Page extract:
* START *
Weekly Advanced Technologies〔99〕丨When Asteroids Wear Disguise: Decoding Their True Composition; High-Efficiency Solar Hydrogen Production Enabled by Novel Artificial Photosynthetic System

Asteroids hold the primordial secrets of the Solar System's formation. A key breakthrough has been made by an international team led by the Shanghai Astronomical Observatory of the Chinese Academy of Sciences, successfully deciphering the spectral puzzle of S-type asteroids. Separately, inspired by the super-efficient energy transfer of natural photosynthetic chlorosomes, a team from the Shanghai Institute of Organic Chemistry of the Chinese Academy of Sciences has developed a novel biomimetic photosynthetic assembly, enabling highly efficient and stable photocatalytic hydrogen production.

Based on the weekly diary of technology provided by the daily list of the NCSTI online service platform, we launch the column "Weekly Advanced Technologies" at the hotlist of sci-tech innovation. Today, let's check out No.99.
* END *
Data:
* START *
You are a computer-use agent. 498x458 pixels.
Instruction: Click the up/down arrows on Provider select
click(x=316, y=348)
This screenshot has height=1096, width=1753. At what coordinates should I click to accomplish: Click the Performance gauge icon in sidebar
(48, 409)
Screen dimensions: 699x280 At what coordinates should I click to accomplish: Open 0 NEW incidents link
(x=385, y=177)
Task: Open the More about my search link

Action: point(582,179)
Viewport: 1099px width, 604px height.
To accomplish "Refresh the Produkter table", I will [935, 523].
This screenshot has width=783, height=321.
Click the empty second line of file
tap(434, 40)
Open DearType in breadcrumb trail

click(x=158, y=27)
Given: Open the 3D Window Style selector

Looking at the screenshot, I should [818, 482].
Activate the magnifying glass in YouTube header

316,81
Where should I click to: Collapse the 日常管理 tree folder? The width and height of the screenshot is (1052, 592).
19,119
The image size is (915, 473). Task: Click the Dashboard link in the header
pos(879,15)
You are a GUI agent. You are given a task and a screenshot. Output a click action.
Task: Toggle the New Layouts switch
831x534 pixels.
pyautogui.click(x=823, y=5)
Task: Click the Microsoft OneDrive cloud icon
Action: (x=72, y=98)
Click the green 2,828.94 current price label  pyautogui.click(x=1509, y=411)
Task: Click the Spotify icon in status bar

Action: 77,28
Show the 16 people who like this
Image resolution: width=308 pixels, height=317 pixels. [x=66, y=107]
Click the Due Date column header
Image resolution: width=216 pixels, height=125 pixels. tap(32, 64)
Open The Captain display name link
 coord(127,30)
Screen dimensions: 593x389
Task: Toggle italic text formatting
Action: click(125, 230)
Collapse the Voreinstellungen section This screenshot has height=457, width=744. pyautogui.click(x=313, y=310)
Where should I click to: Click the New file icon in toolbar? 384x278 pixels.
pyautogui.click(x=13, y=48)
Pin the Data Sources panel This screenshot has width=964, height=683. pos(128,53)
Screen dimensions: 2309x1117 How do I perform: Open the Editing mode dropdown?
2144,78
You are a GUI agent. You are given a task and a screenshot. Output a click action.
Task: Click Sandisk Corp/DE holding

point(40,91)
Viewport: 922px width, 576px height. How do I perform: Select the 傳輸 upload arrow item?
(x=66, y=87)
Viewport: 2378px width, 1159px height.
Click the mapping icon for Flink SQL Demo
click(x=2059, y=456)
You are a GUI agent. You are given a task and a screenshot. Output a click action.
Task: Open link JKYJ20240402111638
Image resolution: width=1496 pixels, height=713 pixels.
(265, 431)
* END *
Problem requirements: Please repeat the passage of the technology news extract between "Based on the" and "check out No.99.", inclusive.

Answer for the task:
Based on the weekly diary of technology provided by the daily list of the NCSTI online service platform, we launch the column "Weekly Advanced Technologies" at the hotlist of sci-tech innovation. Today, let's check out No.99.